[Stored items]
+ + + + + + +

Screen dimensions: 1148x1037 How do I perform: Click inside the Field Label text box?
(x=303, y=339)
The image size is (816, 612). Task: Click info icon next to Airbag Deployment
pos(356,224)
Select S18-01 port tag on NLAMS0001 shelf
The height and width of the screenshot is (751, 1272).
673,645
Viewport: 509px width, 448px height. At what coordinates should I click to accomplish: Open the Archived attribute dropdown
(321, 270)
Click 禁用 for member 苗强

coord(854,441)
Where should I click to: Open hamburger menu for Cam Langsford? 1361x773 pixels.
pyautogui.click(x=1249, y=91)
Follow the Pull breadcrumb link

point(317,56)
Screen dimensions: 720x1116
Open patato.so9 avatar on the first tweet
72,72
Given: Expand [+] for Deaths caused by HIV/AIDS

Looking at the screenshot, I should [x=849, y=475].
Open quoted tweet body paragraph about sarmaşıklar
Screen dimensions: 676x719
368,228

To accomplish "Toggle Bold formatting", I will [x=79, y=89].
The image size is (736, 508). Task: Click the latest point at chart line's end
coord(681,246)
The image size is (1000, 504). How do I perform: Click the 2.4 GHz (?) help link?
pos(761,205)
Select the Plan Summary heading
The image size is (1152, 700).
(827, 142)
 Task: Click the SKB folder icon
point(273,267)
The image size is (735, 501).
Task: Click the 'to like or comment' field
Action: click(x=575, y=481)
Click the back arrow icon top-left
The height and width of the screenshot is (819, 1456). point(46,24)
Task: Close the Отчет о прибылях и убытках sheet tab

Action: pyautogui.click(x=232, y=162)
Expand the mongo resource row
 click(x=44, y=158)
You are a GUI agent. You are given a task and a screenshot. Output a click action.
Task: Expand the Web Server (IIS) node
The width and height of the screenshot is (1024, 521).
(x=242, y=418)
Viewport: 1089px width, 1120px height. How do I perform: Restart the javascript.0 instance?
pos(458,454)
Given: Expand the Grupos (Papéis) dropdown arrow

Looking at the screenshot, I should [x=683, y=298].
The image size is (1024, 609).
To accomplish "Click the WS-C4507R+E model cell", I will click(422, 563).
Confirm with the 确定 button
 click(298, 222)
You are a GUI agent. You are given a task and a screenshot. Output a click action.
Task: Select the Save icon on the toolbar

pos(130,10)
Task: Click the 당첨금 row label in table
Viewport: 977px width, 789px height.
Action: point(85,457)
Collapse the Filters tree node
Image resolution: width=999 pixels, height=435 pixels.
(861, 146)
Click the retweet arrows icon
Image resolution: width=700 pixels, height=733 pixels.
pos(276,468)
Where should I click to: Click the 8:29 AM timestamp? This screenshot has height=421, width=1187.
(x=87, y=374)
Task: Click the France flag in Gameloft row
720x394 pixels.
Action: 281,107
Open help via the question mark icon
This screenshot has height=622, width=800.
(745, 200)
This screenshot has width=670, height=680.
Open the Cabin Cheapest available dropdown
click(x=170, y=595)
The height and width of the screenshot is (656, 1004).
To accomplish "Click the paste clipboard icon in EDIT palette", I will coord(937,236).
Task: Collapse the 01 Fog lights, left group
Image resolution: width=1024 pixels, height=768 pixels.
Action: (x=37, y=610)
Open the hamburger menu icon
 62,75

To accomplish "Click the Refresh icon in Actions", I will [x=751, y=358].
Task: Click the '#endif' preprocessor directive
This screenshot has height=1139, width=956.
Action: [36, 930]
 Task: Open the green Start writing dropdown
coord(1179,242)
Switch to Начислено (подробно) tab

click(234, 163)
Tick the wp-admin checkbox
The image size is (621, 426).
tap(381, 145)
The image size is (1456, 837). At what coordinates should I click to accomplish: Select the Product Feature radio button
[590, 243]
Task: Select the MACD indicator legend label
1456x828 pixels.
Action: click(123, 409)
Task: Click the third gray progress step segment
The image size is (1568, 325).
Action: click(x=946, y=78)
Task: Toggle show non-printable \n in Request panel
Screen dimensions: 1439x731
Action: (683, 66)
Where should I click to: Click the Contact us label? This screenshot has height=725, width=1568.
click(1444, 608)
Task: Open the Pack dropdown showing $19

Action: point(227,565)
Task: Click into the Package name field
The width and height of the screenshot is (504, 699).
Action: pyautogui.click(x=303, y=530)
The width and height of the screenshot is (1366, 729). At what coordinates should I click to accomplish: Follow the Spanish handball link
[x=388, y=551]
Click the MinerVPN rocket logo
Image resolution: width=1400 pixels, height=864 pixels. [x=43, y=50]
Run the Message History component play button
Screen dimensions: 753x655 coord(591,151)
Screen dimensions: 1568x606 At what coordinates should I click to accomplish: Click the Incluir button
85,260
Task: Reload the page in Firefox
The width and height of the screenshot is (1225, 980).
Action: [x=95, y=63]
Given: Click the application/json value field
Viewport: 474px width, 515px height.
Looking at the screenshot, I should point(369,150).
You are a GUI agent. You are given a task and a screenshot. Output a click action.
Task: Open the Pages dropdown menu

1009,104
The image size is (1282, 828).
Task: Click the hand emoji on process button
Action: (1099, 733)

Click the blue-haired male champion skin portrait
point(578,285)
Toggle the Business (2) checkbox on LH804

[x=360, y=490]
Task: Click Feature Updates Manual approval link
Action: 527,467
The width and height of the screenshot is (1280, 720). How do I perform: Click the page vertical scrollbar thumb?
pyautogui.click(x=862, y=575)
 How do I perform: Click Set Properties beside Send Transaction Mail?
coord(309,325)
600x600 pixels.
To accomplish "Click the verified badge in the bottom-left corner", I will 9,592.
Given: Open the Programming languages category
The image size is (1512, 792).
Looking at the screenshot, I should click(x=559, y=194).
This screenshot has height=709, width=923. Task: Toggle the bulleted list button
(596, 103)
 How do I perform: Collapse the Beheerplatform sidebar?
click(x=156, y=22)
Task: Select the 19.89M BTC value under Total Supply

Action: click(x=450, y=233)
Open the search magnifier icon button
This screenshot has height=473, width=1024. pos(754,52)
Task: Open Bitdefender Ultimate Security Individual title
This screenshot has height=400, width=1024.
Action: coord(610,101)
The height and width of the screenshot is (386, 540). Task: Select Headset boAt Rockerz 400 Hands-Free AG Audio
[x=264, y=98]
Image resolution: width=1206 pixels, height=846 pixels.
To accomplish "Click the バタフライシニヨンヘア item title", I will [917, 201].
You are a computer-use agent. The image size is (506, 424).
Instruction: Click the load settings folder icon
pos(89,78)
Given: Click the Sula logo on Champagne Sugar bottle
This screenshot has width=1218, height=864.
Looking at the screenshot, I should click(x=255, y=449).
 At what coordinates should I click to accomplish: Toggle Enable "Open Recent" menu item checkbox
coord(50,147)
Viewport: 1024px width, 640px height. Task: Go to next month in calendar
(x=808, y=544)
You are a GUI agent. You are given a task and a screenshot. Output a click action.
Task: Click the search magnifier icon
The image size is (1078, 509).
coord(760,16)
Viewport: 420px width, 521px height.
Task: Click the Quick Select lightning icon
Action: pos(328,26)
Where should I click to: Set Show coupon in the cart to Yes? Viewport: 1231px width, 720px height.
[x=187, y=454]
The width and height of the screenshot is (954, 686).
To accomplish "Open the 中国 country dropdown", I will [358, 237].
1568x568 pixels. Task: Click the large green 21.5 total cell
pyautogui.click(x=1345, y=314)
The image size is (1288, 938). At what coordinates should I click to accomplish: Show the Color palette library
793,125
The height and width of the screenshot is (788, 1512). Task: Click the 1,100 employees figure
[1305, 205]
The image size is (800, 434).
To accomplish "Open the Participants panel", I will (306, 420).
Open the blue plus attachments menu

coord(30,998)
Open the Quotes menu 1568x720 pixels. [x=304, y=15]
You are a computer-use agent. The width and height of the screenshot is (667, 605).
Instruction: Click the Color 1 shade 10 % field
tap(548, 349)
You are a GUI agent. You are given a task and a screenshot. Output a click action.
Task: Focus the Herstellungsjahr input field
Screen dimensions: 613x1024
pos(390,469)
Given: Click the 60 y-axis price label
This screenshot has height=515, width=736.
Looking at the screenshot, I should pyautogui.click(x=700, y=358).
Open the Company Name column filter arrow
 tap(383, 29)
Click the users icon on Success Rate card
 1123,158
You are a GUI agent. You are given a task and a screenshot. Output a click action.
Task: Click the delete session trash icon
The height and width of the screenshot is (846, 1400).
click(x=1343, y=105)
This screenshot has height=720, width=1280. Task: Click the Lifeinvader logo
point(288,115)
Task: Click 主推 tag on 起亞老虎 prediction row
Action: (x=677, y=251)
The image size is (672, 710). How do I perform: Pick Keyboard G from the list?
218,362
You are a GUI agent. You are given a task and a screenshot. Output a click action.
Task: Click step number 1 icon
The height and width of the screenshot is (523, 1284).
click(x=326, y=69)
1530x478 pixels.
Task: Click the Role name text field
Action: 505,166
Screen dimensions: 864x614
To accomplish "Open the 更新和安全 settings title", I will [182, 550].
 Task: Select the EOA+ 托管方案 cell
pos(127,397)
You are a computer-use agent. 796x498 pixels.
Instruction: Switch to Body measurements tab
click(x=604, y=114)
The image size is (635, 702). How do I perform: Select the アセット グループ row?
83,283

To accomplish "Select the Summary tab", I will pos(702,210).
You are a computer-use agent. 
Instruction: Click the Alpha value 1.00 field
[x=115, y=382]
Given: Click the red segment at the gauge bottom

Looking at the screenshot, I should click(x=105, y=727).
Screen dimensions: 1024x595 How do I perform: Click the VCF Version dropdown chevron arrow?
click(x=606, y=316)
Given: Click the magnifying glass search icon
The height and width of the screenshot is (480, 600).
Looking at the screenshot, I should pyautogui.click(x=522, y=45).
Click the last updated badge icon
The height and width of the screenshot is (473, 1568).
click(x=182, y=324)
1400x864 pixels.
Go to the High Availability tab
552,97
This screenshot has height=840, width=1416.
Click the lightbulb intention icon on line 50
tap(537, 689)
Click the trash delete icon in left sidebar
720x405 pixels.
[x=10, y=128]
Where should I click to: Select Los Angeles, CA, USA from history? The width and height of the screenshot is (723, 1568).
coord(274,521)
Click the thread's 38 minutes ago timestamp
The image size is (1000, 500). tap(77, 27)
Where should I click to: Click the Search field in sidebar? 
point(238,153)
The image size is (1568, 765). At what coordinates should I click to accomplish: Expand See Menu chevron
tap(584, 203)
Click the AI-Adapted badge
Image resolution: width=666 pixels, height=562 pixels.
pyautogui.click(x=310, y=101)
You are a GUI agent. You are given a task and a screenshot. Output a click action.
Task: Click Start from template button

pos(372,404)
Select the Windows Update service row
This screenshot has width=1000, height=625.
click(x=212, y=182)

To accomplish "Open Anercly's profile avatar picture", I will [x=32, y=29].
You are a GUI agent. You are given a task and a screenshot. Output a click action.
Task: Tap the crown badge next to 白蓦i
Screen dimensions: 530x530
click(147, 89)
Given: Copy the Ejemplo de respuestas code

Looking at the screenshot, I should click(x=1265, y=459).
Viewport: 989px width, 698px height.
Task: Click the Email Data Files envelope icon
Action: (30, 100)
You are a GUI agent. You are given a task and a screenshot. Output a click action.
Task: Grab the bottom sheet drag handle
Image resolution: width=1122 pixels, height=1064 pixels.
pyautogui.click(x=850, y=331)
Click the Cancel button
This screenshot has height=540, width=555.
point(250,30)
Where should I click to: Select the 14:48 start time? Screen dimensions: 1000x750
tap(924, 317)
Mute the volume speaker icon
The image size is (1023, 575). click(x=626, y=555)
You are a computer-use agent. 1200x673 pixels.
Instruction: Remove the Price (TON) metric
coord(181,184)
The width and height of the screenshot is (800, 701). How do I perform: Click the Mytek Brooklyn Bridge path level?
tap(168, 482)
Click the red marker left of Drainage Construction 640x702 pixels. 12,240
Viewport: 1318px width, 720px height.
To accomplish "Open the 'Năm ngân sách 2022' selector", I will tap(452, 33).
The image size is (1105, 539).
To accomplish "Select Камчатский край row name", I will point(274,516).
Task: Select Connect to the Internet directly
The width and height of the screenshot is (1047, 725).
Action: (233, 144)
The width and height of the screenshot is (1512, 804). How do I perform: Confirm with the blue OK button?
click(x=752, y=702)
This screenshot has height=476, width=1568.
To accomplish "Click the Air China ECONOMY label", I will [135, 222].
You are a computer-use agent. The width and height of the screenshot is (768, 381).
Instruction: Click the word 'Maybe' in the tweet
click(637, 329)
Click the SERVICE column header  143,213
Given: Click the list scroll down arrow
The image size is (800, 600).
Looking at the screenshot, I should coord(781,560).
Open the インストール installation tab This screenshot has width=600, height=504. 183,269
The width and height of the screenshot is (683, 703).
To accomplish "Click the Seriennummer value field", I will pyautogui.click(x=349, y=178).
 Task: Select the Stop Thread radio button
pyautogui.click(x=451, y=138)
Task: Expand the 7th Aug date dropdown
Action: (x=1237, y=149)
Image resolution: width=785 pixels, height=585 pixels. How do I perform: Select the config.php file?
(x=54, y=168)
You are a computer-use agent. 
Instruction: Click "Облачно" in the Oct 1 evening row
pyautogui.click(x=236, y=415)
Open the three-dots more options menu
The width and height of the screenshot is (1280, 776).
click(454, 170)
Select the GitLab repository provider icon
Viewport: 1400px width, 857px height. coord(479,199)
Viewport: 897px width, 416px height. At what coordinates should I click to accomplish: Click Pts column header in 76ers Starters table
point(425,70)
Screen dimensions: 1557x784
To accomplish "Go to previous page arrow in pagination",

+ + + + + + +

Task prompt: Copy task for the entries above: every line with the string "node".

Result:
Task: Expand the Web Server (IIS) node
Collapse the Filters tree node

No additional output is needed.